1. Resident #9 was assessed by nursing and social services and no adverse effects were noted. Resident remains in the center. Staff B was terminated. Resident #9 interviewed by NHA and resident stated that he felt safe in the center and had no additional concerns at the time of the interview. 2. Resident interviews completed for residents with above 10. Interview conducted questioned residents if they had witnessed with any other residents or were abused at any time. Skin assessments were completed for residents with a less than 10. Interviews and assessments completed and no additional findings at the time of the interviews and assessments. Any concerns noted in the interviews were reviewed by NHA, and NHA ensured that the concerns were previously addressed. 3. Education was completed with staff in conjunction with posttest and education scenarios provided by IDT members to staff. IDT educated by company VP of Risk Management. Education will continue at times of allegations of and during new hire orientation.

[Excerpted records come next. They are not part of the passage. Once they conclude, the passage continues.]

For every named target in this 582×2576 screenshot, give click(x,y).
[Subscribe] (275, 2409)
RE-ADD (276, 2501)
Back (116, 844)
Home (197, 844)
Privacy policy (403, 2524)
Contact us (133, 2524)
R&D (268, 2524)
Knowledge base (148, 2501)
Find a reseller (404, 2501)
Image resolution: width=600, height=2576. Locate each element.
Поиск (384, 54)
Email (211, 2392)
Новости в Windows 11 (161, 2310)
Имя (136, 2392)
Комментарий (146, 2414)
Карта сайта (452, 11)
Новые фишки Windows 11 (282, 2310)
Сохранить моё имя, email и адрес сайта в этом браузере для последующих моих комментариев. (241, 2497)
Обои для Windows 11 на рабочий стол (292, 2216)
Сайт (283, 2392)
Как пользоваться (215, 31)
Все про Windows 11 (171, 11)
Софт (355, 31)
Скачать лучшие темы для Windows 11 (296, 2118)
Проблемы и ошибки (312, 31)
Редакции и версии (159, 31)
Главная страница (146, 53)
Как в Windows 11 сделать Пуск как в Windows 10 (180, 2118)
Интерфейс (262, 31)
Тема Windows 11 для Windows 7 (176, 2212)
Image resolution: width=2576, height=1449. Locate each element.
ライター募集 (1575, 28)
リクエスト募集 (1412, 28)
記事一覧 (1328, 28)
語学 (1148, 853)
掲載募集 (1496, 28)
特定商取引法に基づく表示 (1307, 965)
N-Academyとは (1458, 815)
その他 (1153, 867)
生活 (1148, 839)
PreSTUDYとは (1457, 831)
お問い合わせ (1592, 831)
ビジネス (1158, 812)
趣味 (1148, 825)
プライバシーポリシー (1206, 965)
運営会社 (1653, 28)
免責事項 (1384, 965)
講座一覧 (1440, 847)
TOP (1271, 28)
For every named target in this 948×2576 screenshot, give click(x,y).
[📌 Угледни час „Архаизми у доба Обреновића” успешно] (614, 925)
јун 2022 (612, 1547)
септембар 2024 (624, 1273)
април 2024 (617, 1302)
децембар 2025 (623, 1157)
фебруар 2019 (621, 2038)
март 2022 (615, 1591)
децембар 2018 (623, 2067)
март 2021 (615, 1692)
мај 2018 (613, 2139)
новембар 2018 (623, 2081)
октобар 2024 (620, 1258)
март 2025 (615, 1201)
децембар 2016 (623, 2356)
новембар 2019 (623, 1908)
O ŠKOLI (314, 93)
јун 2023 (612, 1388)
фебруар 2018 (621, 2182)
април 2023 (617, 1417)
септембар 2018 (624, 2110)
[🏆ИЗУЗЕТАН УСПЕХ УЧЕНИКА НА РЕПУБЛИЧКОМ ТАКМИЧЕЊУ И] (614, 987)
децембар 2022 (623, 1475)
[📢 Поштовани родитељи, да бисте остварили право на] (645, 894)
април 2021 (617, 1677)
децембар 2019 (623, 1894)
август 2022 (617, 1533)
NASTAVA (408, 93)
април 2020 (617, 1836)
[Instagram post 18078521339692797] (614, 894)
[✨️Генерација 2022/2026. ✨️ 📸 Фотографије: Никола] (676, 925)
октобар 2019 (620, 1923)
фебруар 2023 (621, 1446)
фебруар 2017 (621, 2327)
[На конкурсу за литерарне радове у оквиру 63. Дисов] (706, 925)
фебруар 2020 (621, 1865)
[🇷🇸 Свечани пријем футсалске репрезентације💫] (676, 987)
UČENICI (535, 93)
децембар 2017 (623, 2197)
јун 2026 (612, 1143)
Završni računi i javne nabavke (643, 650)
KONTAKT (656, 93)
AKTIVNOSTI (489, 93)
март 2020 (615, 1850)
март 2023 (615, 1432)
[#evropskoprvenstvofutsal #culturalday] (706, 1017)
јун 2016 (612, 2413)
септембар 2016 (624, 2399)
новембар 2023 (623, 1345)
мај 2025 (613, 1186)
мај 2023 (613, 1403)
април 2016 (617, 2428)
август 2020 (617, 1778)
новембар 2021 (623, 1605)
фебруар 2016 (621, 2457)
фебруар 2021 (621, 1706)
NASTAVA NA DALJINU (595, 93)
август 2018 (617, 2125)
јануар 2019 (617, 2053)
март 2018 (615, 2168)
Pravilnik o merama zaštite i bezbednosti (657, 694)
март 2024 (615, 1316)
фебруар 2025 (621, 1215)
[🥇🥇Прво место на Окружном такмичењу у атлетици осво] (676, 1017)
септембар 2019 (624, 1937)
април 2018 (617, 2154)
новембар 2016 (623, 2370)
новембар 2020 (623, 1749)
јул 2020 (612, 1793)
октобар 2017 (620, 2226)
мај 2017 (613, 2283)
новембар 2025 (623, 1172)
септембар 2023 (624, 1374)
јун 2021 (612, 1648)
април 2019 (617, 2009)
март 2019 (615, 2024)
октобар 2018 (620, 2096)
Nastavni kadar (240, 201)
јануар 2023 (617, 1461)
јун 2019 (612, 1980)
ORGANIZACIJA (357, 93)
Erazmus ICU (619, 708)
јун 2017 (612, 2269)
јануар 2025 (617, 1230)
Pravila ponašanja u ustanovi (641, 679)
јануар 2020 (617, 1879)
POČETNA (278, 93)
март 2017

A sample of residents will be interviewed monthly by IDT to ask questions related to care/treatment and potential concerns. Room rounds continue to be completed five times a week by IDT to ensure resident is monitored and has no concerns. Audit of interviews will be completed by NHA or designee to ensure that there are no outstanding concerns. 4. Audits will be reviewed at the QAA/QAPI meeting monthly for three months or until substantial compliance is achieved. The audits will be presented by the Administrator or designee.